I feel I talk a lot about tuck boxes. This is maybe because, ignoring conveniently the dark side of them, I do fetishise boarding schools. This was fuelled early by Enid Blyton’s St Clare’s books. Books to which I returned often, way into adult hood, when the world seemed too big.
There was always clear justice in Blyton’s books: you do good and you come good, you do bad and, well, you’re forgiven because you’re sorry and promise to do better. This was justice, and reflection, often lacking in the topsy-turvy real world. And then there were the tuck boxes, brimming with implausibly paired goods, such as sardines and tinned peaches and birthday cakes, that defied delivery services to arrive intact and raring to be sliced into greedily.
I thought of this as I got a Heist postal service delivery of its Spanish Almond Caramel (how exotic this would have been in a 1950s tuck box, positively an invasion).
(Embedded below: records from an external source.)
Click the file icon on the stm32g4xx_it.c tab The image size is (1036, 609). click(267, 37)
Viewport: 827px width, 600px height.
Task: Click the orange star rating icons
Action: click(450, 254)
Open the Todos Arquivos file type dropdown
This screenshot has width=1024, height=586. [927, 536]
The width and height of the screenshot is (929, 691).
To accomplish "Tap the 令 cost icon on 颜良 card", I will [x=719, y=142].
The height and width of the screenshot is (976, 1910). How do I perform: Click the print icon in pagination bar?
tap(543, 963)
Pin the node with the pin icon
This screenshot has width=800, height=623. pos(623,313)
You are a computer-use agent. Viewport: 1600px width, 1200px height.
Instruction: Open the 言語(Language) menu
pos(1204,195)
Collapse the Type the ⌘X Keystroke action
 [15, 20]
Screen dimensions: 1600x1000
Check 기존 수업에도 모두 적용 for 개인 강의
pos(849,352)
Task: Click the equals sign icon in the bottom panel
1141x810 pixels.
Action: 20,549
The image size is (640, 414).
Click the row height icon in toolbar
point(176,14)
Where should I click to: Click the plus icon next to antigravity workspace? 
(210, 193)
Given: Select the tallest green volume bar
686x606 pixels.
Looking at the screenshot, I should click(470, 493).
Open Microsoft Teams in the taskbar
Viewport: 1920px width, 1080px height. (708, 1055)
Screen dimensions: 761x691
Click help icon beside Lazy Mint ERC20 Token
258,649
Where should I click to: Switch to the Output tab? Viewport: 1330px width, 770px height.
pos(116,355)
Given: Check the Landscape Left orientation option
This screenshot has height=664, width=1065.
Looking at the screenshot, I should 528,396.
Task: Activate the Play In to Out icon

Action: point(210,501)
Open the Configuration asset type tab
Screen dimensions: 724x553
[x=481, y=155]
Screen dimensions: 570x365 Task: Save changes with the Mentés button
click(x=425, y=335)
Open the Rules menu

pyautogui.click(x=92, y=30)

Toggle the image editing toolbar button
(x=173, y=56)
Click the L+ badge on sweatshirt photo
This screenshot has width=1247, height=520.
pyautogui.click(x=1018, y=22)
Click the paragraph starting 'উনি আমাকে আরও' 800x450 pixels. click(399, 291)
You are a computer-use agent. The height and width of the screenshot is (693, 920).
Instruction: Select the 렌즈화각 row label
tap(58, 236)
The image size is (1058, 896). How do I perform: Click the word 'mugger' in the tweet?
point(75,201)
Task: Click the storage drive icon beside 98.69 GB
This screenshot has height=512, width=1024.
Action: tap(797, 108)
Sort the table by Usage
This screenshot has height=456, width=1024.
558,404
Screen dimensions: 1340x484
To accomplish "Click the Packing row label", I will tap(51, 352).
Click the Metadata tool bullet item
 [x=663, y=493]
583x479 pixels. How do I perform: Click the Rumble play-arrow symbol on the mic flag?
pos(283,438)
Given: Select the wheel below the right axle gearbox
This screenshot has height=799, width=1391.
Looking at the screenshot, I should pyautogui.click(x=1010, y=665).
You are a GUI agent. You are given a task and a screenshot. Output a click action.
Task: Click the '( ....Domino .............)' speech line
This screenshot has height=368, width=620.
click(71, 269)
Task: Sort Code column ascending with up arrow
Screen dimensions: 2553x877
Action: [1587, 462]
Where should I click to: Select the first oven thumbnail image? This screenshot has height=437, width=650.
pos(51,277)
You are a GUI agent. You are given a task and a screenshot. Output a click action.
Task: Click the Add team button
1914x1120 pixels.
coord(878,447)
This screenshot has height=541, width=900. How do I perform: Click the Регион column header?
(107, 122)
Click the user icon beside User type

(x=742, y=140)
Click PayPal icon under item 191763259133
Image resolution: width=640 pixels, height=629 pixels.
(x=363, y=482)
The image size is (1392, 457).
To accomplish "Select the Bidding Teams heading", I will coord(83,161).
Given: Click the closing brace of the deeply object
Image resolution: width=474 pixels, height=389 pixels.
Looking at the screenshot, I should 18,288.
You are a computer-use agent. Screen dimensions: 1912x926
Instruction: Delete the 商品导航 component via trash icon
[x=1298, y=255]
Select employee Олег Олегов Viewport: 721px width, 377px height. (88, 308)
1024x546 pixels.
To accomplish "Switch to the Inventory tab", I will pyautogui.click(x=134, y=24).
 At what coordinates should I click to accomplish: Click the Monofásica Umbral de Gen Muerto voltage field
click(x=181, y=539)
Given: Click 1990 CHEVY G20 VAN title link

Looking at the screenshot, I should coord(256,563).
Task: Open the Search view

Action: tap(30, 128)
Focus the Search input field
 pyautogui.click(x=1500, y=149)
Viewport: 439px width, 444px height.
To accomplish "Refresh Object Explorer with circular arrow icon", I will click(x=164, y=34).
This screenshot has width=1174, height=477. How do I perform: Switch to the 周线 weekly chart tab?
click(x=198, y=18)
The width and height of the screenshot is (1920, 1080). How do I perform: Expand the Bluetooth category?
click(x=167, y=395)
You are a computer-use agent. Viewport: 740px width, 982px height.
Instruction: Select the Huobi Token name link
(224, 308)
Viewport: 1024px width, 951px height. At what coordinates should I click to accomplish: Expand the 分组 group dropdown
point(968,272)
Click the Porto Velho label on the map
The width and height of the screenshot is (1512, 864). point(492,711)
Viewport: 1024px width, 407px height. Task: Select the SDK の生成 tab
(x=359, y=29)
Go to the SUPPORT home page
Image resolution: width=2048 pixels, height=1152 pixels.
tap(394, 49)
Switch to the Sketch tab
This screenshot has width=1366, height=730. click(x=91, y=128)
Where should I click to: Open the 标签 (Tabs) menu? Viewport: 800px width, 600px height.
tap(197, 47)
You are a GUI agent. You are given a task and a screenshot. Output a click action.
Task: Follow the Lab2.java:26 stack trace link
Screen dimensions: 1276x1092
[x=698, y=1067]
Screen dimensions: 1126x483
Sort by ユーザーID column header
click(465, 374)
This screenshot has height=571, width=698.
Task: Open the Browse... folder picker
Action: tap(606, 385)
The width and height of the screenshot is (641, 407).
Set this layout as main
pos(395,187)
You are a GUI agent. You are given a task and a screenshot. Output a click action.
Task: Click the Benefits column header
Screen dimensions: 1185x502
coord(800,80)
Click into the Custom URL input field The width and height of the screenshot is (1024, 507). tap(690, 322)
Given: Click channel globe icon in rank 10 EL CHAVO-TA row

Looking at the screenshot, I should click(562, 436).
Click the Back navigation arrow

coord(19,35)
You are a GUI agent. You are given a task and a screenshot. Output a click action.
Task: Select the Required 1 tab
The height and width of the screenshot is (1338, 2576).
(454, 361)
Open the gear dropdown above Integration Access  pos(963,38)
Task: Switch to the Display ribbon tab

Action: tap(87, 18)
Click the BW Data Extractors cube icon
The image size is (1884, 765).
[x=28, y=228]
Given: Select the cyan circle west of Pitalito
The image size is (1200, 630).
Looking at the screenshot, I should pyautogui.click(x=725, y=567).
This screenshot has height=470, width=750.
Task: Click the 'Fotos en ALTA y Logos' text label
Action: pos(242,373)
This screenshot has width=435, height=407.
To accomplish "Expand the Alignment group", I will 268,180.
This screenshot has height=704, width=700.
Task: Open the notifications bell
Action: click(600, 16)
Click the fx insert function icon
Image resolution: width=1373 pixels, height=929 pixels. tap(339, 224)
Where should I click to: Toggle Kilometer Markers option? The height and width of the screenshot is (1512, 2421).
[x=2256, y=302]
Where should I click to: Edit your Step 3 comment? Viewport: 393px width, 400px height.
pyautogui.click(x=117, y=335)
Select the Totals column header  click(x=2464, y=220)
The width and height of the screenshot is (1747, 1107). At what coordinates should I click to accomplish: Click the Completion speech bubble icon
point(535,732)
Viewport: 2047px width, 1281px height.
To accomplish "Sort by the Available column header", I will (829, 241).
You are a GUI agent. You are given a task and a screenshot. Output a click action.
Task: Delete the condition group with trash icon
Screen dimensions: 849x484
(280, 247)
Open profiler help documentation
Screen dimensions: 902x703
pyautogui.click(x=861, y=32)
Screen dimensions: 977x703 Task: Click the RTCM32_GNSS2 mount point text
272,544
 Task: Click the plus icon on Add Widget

A thick – 190g – brick of a chocolate offering; bar is too humble an interpretation. It’s wrapped in brown paper, of course, and inside is a Peruvian cocoa, milk chocolate-covered caramel bar studded with toasted Spanish guara almonds. It’s one of those bars you really need a knife for, don’t tell matron, and once breached this bar will ooze its Welsh cream-based caramel.
On a warm day it might benefit from being placed in the fridge for half an hour before consumption. Not a place I’d usually recommend keeping chocolate but we must be realistic.
It’s very sweet, be warned, but a delight for those of you who usually rear up at my darker recommendations.
It would make an excellent present (at £12 a bar), for yourself, if your child is going off to university next month. Or even just back to school.